Kabar baik untuk para petani di seluruh Indonesia. Presiden Joko Widodo (Jokowi) menyetujui penambahan kuantum pupuk dari 4,7 juta ton menjadi 9,5 juta ton pada anggaran 2024.
Demikian disampaikan Menteri Pertanian (Mentan), Andi Amran Sulaiman usai melakukan rapat pimpinan (Rapim) di Kantor Kementerian Pertanian (Kanpus Kementan), Jakarta, Selasa (27/2).

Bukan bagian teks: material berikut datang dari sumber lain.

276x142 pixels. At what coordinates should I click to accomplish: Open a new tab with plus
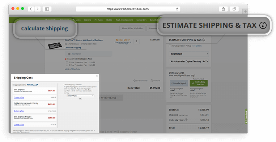245,12
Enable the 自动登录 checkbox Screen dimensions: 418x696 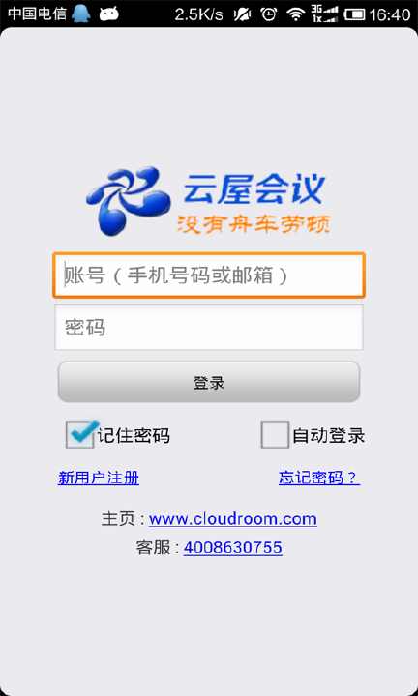(275, 435)
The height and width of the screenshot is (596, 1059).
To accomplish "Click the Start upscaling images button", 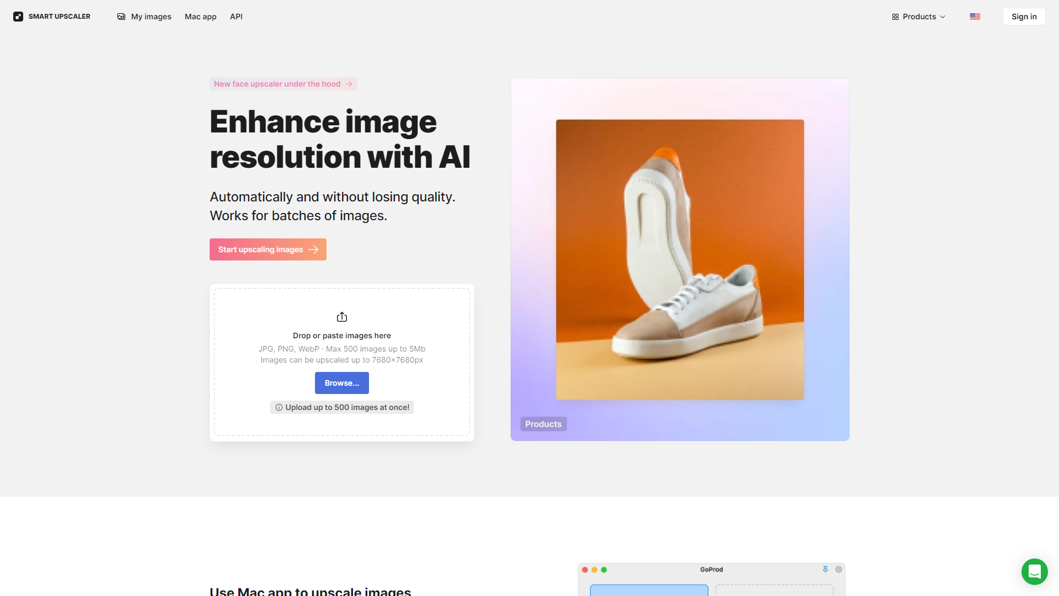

“Kami membawa kabar gembira untuk petani di seluruh Indonesia, alhamudillah pupuk yang awalnya dianggarkan 4,7 juta ton naik menjadi 9,5 juta ton. Artinya naik dua kali lipat,” kata Mentan Amran.
Mentan Amran bilang, penambahan ini diputuskan dalam ratas dengan Presiden Jokowi yang dihadiri Menteri BUMN, Menteri Perekonomian, Menteri Pertahanan, Kepala Badan Pangan Nasional (Bapanas), Kementerian Keuangan (Kemenkeu), dan Direktur Utama Bulog di Istana Merdeka Jakarta, Senin (26/2)
“Beliau (Jokowi) putuskan pupuk 4,7 juta ton dinaikkan kuantumnya 9,5 juta ton. Oleh karena itu, kami harap seluruh petani di seluruh Indonesia segera tanam,” kata Menteri kelahiran 27 April 1968.
Kemudian, lanjut Mentan Amran, untuk mengantisipasi dampak El Nino, pihaknya akan memasifkan pompanisasi di sungai-sungai besar di pulau Jawa dan sentra lainnya untuk dialirkan ke persawahan.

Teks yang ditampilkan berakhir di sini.